● Aim of the exercise: When you transcribe the lines below, keep every word the same and leave the pictures behind.

● Data excerpts:
··········

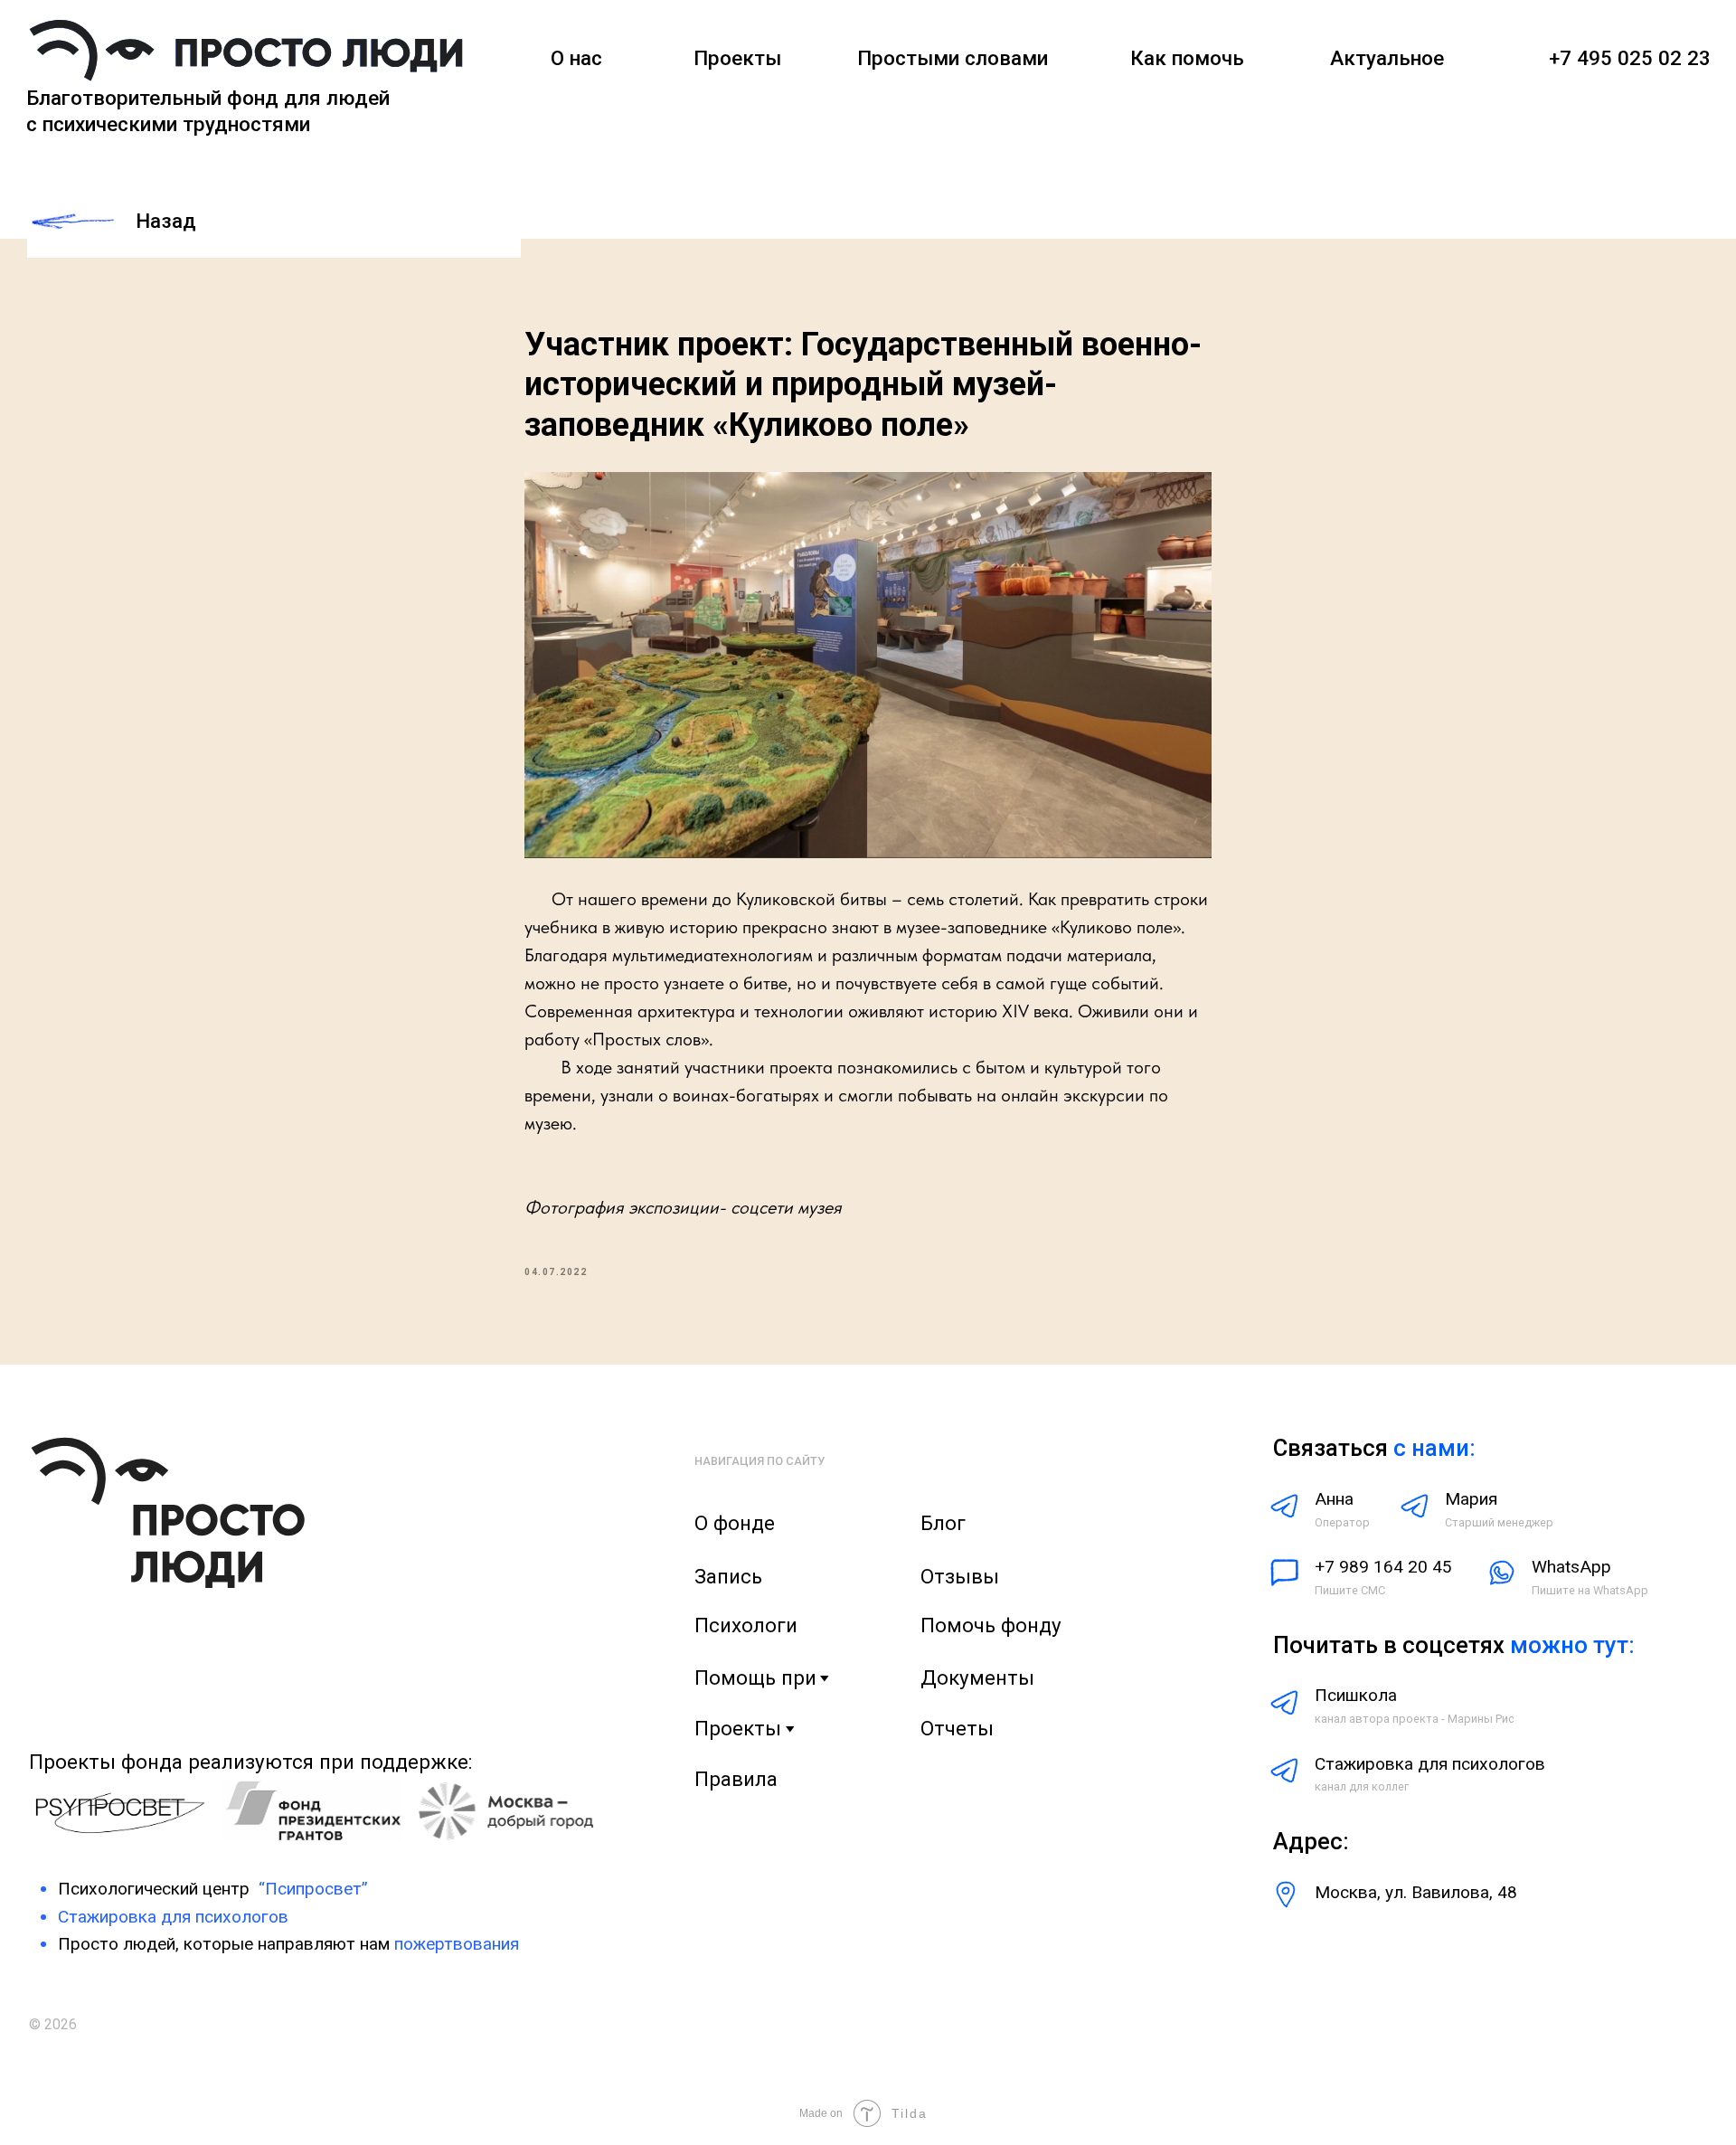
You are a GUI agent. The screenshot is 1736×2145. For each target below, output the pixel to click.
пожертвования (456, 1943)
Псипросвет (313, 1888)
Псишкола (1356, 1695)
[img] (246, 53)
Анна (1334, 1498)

··········

● Written solution:
You are a GUI agent. The screenshot is 1736×2145. For each target below, output the pixel to click.
пожертвования (456, 1943)
Псипросвет (313, 1888)
Псишкола (1356, 1695)
[img] (246, 53)
Анна (1334, 1498)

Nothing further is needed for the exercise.